Relationship to neural networks
In the autopilot unconscious state, we resemble standard feedforward neural networks during one forward pass, functionally capable of doing useful things (for NNs, making accurate predictions) but without being conscious or self-aware of our reasoning process.
For a typical neural network, a multi-stage (i.e. deep) feedforward decision making process appears as such:
At each stage d > 1, the network is unaware of what led to its input at that stage—it lacks recollective memory, unaware of its own line of reasoning. For even small numbers of hidden states (i.e. small depths), intermediate outputs diverge wildly from the original stimuli in appearance; the network is effectively operating in the aforementioned “blackout” state.
On residual connections
Residual connections in neural networks have revolutionized deep learning by allowing effective training of increasingly deep neural networks. In residual networks (“ResNets”), intermediate outputs within the network are augmented with unprocessed raw input:
The input to layers at depth d > 1 includes (by vector addition) raw input to the previous layer d – 1. This is the so-called skip connection, or highway connection. The name comes from the skipping of signal processing. The term “residual” comes from the idea that the network is explicitly learning the difference between input signal and processed signal (i.e. residual signal).
Effects on training
There are practical reasons underpinning the motivation behind ResNets, namely mitigation of vanishing gradient and deep propagation of input signal. But there is a fascinating philosophical side note. The network at a given input depth d > 1 is effectively afforded some kind of implicit awareness of its own predictive tendency cast against an increasingly distant, foggy memory of the very first input.
Back to consciousness
Residual learning has an astonishing smoothing effect on the loss functions of very deep networks. Successful optimization of a non-residual architecture involves wild fluctuations in loss over time; the analogy to a blacked out person is appropriate as success is somehow incidental with no clear logical decision-making path from start to finish.

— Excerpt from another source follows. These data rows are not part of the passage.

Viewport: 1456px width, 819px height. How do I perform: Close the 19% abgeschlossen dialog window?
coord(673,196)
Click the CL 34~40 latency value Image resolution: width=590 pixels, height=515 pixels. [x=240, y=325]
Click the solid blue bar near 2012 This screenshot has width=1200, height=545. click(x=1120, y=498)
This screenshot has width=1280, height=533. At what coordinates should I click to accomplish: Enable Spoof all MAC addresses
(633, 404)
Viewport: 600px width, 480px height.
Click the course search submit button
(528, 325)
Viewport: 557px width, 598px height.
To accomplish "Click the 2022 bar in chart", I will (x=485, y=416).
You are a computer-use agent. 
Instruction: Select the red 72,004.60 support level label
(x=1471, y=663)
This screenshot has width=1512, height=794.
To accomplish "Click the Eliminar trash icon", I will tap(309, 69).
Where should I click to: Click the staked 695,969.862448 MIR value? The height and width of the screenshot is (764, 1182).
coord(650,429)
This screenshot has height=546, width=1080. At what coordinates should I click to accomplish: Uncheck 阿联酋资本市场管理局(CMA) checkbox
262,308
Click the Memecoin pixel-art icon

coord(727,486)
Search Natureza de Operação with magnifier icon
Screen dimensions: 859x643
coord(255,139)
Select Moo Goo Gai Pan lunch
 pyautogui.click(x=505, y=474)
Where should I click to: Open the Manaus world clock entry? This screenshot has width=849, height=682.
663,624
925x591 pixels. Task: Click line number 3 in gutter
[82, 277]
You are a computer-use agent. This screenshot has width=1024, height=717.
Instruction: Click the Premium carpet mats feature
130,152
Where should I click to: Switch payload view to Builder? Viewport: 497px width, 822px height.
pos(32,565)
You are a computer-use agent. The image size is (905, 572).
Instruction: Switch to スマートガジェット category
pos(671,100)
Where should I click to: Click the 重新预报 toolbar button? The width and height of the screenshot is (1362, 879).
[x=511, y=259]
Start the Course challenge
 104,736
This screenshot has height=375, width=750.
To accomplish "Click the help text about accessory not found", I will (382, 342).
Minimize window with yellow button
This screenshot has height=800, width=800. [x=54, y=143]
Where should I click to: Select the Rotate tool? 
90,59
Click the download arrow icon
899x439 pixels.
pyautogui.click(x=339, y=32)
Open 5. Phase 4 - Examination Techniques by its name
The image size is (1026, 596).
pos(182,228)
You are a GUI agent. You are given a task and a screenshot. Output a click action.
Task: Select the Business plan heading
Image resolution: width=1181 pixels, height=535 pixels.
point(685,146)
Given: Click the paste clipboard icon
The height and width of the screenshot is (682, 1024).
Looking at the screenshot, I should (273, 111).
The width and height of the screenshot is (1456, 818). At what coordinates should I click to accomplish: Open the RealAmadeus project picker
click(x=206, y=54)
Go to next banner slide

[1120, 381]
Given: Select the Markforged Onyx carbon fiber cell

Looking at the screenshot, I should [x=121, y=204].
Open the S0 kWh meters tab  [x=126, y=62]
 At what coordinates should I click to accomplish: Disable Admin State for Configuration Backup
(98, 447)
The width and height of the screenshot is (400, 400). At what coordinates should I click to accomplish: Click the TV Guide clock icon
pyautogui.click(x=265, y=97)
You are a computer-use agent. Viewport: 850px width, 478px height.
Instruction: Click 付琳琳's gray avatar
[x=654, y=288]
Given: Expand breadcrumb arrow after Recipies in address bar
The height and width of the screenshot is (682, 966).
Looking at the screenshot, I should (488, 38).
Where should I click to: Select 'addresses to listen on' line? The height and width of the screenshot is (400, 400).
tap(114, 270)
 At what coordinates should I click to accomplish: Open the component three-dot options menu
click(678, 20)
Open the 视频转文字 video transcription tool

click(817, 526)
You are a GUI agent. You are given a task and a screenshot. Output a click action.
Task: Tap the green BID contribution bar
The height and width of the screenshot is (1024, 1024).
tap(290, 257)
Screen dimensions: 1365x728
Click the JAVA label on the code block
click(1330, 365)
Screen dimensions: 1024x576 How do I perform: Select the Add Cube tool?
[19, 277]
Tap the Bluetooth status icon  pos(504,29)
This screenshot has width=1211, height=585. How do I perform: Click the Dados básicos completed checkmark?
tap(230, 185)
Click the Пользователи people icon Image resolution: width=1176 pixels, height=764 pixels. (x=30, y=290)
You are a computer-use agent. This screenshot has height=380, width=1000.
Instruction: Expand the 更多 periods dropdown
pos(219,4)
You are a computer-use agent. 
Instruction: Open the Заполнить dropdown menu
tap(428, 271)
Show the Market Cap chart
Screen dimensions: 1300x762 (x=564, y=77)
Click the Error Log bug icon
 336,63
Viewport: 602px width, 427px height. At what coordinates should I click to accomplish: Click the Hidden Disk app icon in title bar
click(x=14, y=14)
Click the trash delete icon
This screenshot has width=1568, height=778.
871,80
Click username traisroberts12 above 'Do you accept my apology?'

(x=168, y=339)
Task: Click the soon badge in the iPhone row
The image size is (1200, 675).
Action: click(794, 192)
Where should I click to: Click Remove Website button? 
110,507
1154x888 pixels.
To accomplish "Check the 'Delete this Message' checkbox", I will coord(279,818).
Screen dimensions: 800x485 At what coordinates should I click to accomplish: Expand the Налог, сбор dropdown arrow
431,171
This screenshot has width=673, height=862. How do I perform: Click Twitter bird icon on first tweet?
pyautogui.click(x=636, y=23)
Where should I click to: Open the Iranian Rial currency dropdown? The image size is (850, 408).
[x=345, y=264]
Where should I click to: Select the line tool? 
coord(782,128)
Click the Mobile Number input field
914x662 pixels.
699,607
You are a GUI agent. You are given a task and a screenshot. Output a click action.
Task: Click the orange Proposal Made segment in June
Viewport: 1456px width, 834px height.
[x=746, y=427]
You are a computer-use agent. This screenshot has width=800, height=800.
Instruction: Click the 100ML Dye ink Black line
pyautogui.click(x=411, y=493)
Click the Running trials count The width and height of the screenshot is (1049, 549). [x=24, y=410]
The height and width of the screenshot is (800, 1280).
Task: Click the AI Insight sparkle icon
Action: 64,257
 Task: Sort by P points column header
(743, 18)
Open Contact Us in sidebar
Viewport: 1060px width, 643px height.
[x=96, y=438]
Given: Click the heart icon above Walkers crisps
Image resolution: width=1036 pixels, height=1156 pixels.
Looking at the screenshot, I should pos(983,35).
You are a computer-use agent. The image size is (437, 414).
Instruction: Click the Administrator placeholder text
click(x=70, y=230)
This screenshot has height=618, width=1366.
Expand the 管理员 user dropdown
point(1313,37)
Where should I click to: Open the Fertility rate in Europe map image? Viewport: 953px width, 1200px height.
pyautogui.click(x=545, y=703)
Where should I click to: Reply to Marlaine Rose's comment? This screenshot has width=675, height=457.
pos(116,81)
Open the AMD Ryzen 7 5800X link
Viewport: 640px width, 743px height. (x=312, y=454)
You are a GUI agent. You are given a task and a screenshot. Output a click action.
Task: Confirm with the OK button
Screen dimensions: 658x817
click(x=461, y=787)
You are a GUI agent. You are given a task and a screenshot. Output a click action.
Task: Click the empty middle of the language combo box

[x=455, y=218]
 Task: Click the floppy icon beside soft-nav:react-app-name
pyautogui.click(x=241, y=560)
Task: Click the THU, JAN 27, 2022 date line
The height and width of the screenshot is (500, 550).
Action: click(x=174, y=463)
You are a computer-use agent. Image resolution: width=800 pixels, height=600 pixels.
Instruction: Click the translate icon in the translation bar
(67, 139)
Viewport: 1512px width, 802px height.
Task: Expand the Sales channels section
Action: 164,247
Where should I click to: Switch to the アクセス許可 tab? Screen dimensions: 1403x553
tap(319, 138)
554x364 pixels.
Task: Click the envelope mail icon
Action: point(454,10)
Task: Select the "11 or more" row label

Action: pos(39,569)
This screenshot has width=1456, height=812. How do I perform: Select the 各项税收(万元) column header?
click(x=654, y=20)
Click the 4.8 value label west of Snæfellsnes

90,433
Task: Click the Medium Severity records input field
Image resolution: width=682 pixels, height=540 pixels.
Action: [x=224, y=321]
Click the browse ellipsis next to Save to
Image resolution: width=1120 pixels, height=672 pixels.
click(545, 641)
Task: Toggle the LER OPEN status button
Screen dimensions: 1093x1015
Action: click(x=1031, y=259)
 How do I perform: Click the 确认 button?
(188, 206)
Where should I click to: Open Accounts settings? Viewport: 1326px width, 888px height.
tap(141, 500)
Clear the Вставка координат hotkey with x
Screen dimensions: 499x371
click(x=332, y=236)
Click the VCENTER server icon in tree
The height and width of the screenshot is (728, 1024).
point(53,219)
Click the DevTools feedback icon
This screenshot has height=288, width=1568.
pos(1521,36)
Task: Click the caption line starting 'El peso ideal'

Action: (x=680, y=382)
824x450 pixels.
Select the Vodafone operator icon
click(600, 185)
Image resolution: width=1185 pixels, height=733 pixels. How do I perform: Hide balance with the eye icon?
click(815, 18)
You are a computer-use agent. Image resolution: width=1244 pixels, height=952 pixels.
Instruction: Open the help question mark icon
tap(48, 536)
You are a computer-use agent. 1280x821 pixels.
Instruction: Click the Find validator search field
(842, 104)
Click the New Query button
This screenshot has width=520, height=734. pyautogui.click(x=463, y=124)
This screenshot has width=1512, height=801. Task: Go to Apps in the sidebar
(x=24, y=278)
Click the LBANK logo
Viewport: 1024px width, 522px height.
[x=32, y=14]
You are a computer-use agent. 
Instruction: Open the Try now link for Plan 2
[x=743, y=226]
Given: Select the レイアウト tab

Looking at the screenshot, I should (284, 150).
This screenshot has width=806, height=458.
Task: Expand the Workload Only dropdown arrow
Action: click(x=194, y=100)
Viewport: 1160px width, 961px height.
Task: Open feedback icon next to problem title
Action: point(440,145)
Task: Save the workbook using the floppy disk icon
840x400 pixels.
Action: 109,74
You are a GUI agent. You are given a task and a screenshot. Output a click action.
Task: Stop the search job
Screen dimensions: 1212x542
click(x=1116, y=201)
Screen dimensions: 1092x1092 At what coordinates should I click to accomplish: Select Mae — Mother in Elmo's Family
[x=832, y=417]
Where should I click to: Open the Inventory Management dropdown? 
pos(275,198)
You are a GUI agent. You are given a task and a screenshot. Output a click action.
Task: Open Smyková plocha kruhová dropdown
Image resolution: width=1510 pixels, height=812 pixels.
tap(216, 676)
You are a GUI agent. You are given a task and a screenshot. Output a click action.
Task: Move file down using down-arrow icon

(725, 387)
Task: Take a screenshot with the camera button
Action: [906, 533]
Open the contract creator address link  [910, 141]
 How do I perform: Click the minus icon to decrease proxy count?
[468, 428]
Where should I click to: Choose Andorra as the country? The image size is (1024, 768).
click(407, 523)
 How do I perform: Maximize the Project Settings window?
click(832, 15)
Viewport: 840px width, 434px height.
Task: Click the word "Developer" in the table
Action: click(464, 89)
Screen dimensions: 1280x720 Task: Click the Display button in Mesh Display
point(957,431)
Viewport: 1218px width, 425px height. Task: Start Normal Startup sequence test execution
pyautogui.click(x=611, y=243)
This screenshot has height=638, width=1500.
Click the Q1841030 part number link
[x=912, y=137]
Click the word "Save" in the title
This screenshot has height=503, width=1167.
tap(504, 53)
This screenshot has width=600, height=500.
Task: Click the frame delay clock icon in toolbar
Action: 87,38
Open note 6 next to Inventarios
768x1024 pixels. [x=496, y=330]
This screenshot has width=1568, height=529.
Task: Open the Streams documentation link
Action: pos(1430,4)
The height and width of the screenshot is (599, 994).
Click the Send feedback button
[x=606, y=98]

Conversely, networks with residual connections indicate something of a clear and apparent logical connection between inputs and outputs—perhaps akin to conscious decision making (e.g. short term memory).
Recurrent neural networks (RNNs) are often described as being useful for time-dependent—or “horizontal”—data. Conversely, deep networks, i.e. many series of stacked layers, are thought of as vertically oriented.
If we take a deep ResNet and imagine turning it sideways to become horizontal for the processing of a single input-output pair, we can understand the predictive process itself as a time-varying operation where each point-in-time is a decision-making process for the network. In this process, each point in time will loosely resemble previous points, all the way back in time to the original input.
In fact ResNets are not all too different from a type of RNN called an LSTM (Long Short-Term Memory). In LSTMs, each cell is given the option to incorporate original data, much in the way a ResNet block’s output incorporates its unadulterated input.
Deep learning techniques are often named in a way that is clearly inspired by the human brain—the term neural network itself, attention, memory—but sometimes appropriate terminology isn’t immediately clear. In these cases we resort to more prosaic, technically descriptive coinages: convolution, recurrence, residuals, skip connections, and so on.
The origins of consciousness are unclear, its presence difficult to ascertain. While this uncertainty remains, it's tempting to consider any evidence relating our digital creations to our organic selves.
One day, perhaps sooner than we expect, we will stumble onto an algorithm that is so clearly awake it can’t be mistaken. Until then, we'll continue to incorporate the latest human intelligence-inspired techniques into complex systems like AiME.